Его постоянно упрекали в субъективности, поверхностности, импрессионизме (тогда еще этим словом можно было пользоваться как ругательным), отсутствии четкой позиции, нежелании искать закономерности. В декабре 1907 года Блок в статье "О современной критике" тоже заговорил о критике старой ("предвзятой") и новой ("беспочвенной"), безоговорочно причисляя Корнея Ивановича к "беспочвенной" и ставя ему в вину те самые грехи, в которых Чуковский упрекал коллег – короткомыслие и мозаичность: "Вот у Чуковского есть тенденция – ухватиться за "бланк" или за какую-нибудь одну мысль. Для него это хвост, за который он вытащит всех писателей, потом бросит этот хвост и ухватится за другой… Мне кажется, у самого г. Чуковского нет одной "длинной фанатической мысли", и поэтому он всех тянет за разные хвосты и совсем не хочет постараться объединить литературные явления, так или иначе найти двигательный нерв современной литературы". Зинаида Гиппиус тремя годами позже писала: "Он в светлые минуты видит свой нигилизм, понимает его последствия, он горько тоскует о "точке зрения"". Коллеги видели в нем разве что стремление низвергать авторитеты, оригинальничать во что бы то ни стало, припечатывать хлестким словцом ради дешевой славы – таких примеров можно было бы набрать не одну страницу. Конечно, современники могли судить о Чуковском-критике только по разрозненным работам, тогда как в нашем распоряжении относительно полный корпус текстов (хотя и не переизданный полностью), – и все-таки не оставляет впечатление, что тогда его не хотели и не могли понять ни "старые", ни "новые". Одни искали, достаточно ли у него бытие определяет сознание, другие обижались за Андреева, Ремизова, Бальмонта: недооценил, обозвал, ему лишь бы гадость сказать, лишь бы пустым парадоксом блеснуть… Странно даже, что почти никто не попытался понять и оценить не такую уж сложную мысль Чуковского – он словно кричал в пустоту.

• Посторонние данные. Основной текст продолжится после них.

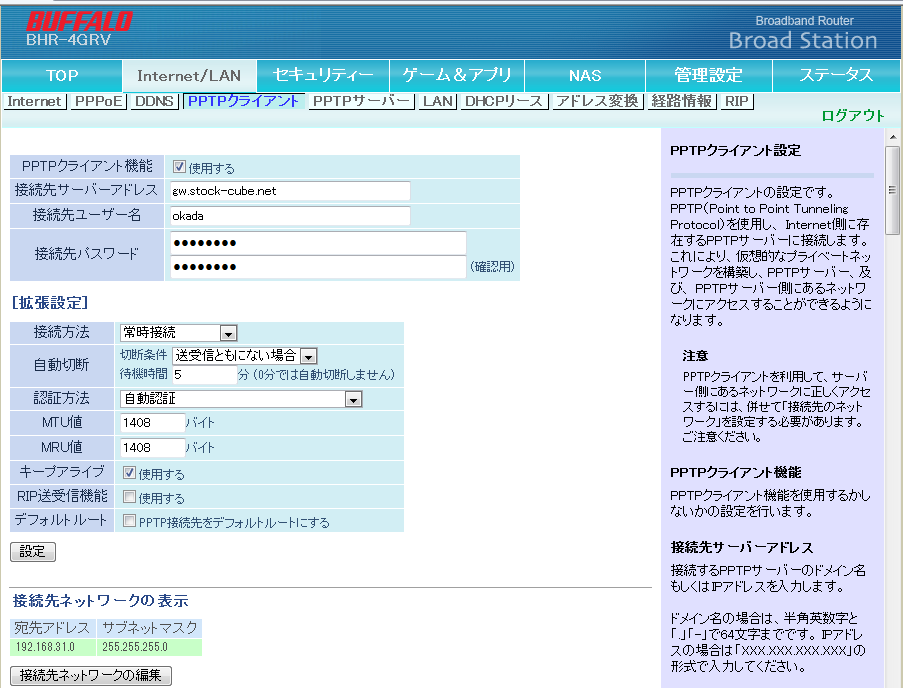Toggle the キープアライブ checkbox

[x=129, y=473]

Цену этим упрекам сейчас каждый может определить самостоятельно. Но ведь и сам Чуковский часто задумывался о том же, тоскуя о позитивной программе, направлении, о чем-нибудь, помимо всепоглощающего плюрализма, при котором и это хорошо, и то хорошо, и поэты одновременно славят Бога и дьявола.

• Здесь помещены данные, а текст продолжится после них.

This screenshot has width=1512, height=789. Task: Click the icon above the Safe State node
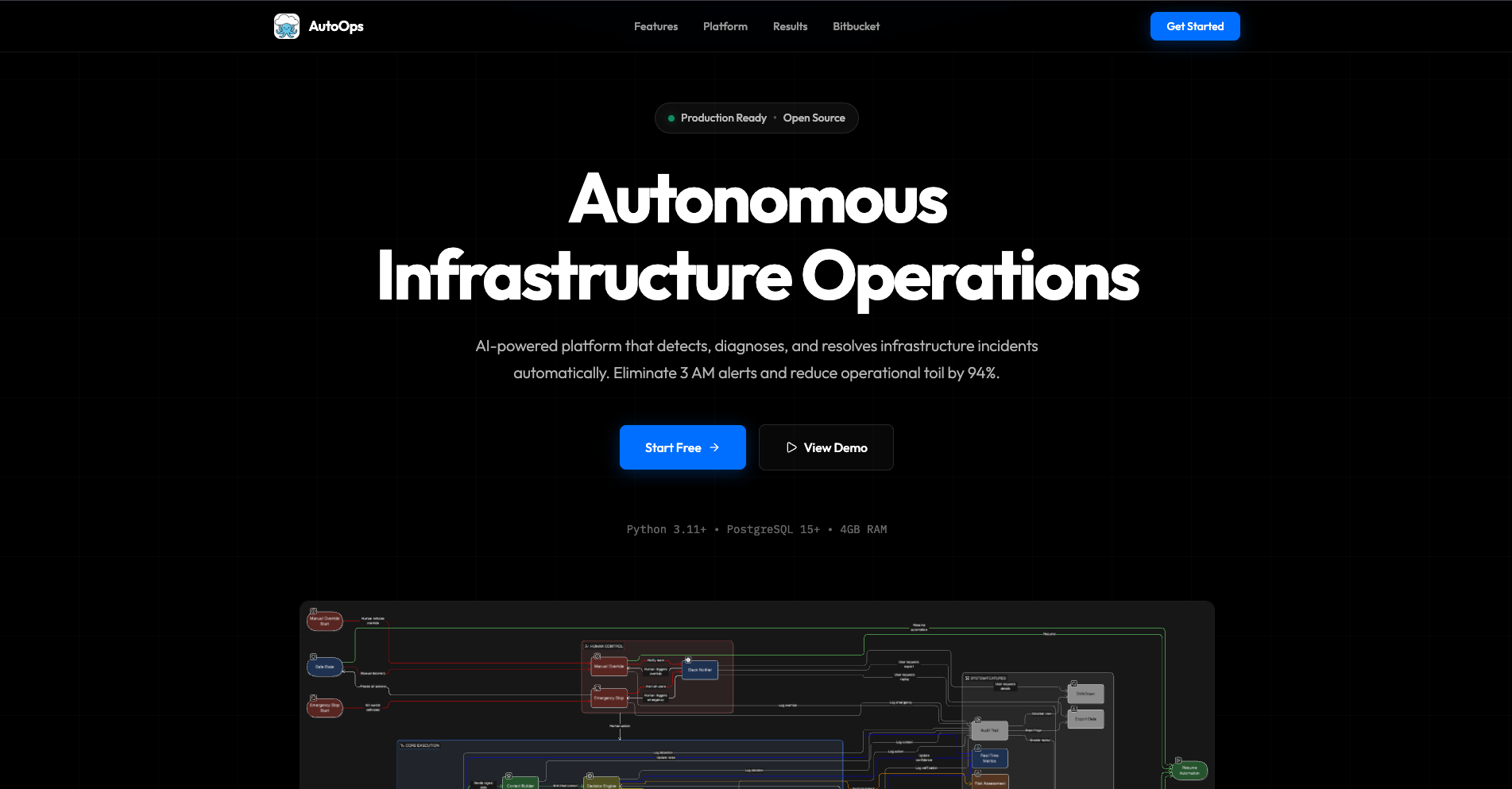pos(314,657)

Немногочисленные исследователи советского времени предъявляли ему те же претензии, что и "старая" критика, – в конце концов, именно она в этот период задавала тон. На "нечеткость идейной позиции" и "приверженность абстрактным общечеловеческим идеалам" дореволюционной критики Чуковского указывал даже Мирон Петровский, лично знавший и горячо любивший Корнея Ивановича. Понятно, что в 1966 году, когда вышла "Книга о Корнее Чуковском", высказать альтернативную точку зрения было невозможно, а вообще умолчать о критической деятельности Чуковского – неприлично; остается только радоваться, что времена на дворе стоят иные. С несправедливыми упреками вековой давности пора покончить: если современники не смогли разглядеть, какими критериями руководствуется Чуковский и не увидели за его блестящими (общее место) парадоксальными (еще одно общее место) эскападами – напряженной работы мысли, если сочли его блестящей пустышкой, если твердолобые марксисты подходили к нему со своей меркой и не нашли что мерить, – это не значит, что мы должны повторять те же банальности и ошибки.

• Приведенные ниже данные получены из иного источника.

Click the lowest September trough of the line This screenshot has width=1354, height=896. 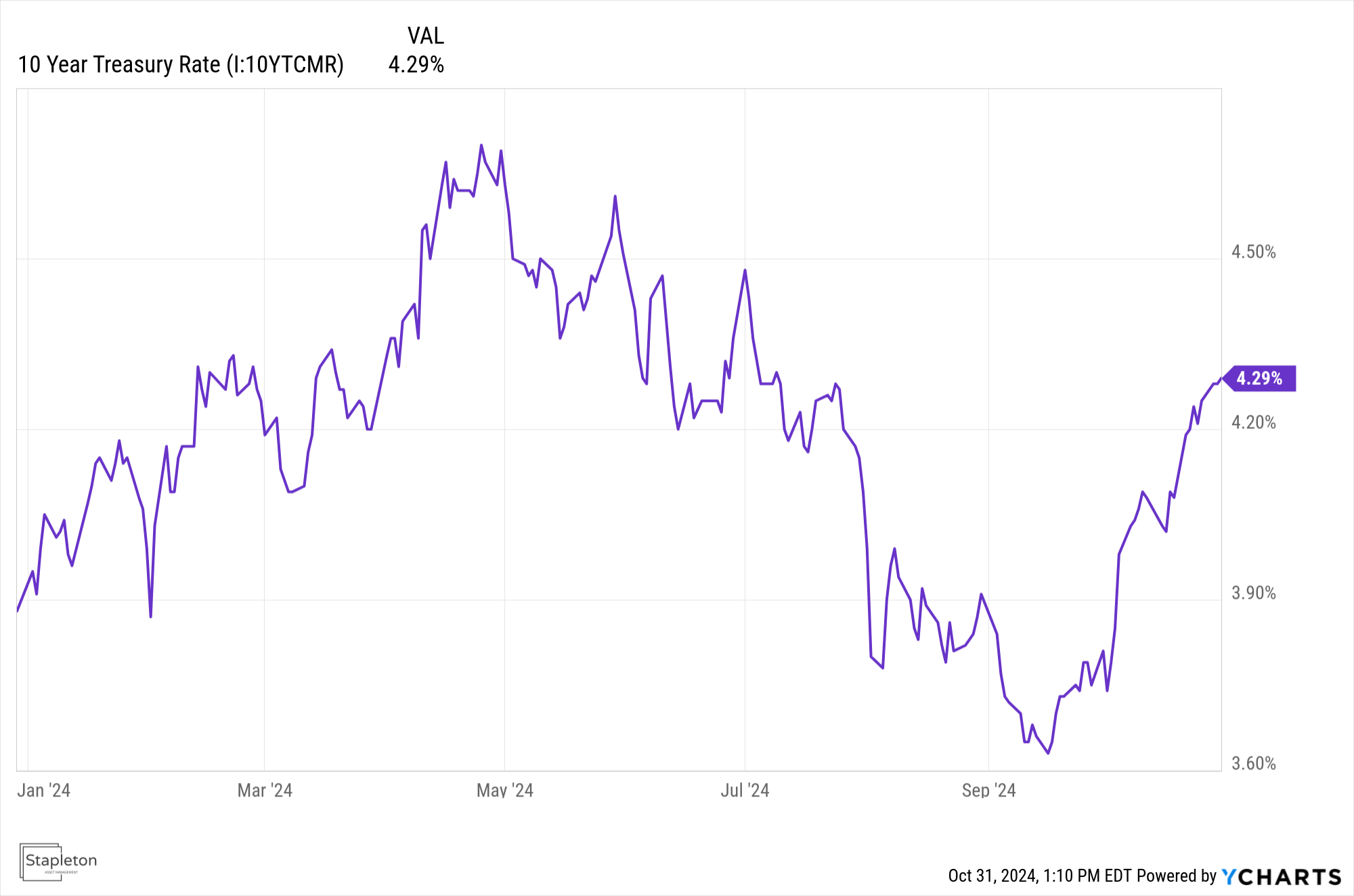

Как ни жаловался Чуковский, что ему не хватает таланта, способностей, образования и "длинной фанатической мысли", – все это у него было. Он постоянно искал для себя большой серьезной работы, скучал по умному фундаментальному труду, которому мог бы посвятить себя, не размениваясь на эффектные газетные заметки. Даже в 1907 году он еще продолжал вынашивать свою книгу о самоцели. "Напишу ли я ее – эту единственную книгу моей жизни? Я задумал ее в 17 лет, и мне казалось, что, чуть я ее напишу, – и Дарвин, и Маркс, и Шопенгауэр – все будут опровергнуты. Теперь я не верю в свою способность даже Чулкова опровергнуть и только притворяюсь, что высказываю мнение, а какие у меня мнения?" – записывал он в это время в дневнике.
А мнения у него тоже были, и небезынтересные. Из статей-однодневок вырастал тот самый труд, о котором он мечтал, – возможно, гораздо более важный и нужный, чем философский трактат, который он так и не написал. Когда разрозненные статьи собрались под одной обложкой, оказалось, что все они объединены и общей мыслью, и оригинальным методом, и актуальностью темы. К тому же всякий раз, работая над сборником, Чуковский убирал повторы, прояснял мысль, переставлял из статьи в статью целые фрагменты, сшивая статьи в единое полотно, придавая циклу логическую стройность.
Рассматривая работы критика в совокупности, остается только удивляться тому, что самоучка, не имевший никакого последовательного, фундаментального образования, смог создать вполне работоспособную систему критической оценки литературных явлений, под которые легко и непротиворечиво подводится филологический (психологический, социологический, какой хотите) базис.
Слово и душа
Стихийный филолог (а не прирожденный философ, как он полагал), Чуковский основывался на предпосылках, которые вряд ли мог и хотел тогда прописывать подробно. Однако его критическая мысль развивалась в полном согласии с филологической мыслью того времени. Судя по отклику на работу Ивана Бодуэна де Куртенэ над словарем Даля, по ссылкам на работы Александра Веселовского и ряда иностранных исследователей, – Чуковский следил за развитием филологии. А при своей читательской всеядности – наверняка читал и фундаментальные филологические труды, причем скорее всего взялся за них осенью 1906 года – в рамках ликвидации собственной безграмотности.
Если предположить, что с ними Чуковский знаком не был, – тогда поистине удивительно, как ему удалось интуитивно постичь то, к чему совсем недавно пришла академическая наука. До сих пор язык изучали с точки зрения логической или грамматической, затем явилось представление о нем как явлении психофизиологическом. А на рубеже веков появилось представление о языке как о явлении одновременно психологическом и социальном. В этом направлении работал тот же Бодуэн де Куртенэ, которого Чуковский, кстати, весьма ядовито критиковал (но не за то, что ставили ему в вину современники – попытку осовременить словарь Даля, а наоборот – за то, что в новую редакцию словаря не вошло огромное количество новых слов, важных для понимания эпохи). Этот лингвист подчеркивал тесную связь языка с индивидуальной психологией; он обращал внимание на то, что язык "принадлежит всецело к области явлений социально-психических", что он "существует только в индивидуальных мозгах, только в душах, только в психике индивидов или особей, составлявших данное языковое общество", что "каждому человеку свойственна речь особая, речь индивидуальная, как со стороны "внешней", звуковой, так и со стороны "внутренней", идейной… свойствен особый способ выражаться, особый слог (стиль) как в устной речи, так и на письме". Собственно, эта простая на сегодняшний взгляд мысль и оказалась так созвучна идеям молодого критика: "особый способ выражаться" – это источник информации о личности, единственной и неповторимой. Соответственно, язык и литература – источник информации о "данном языковом обществе".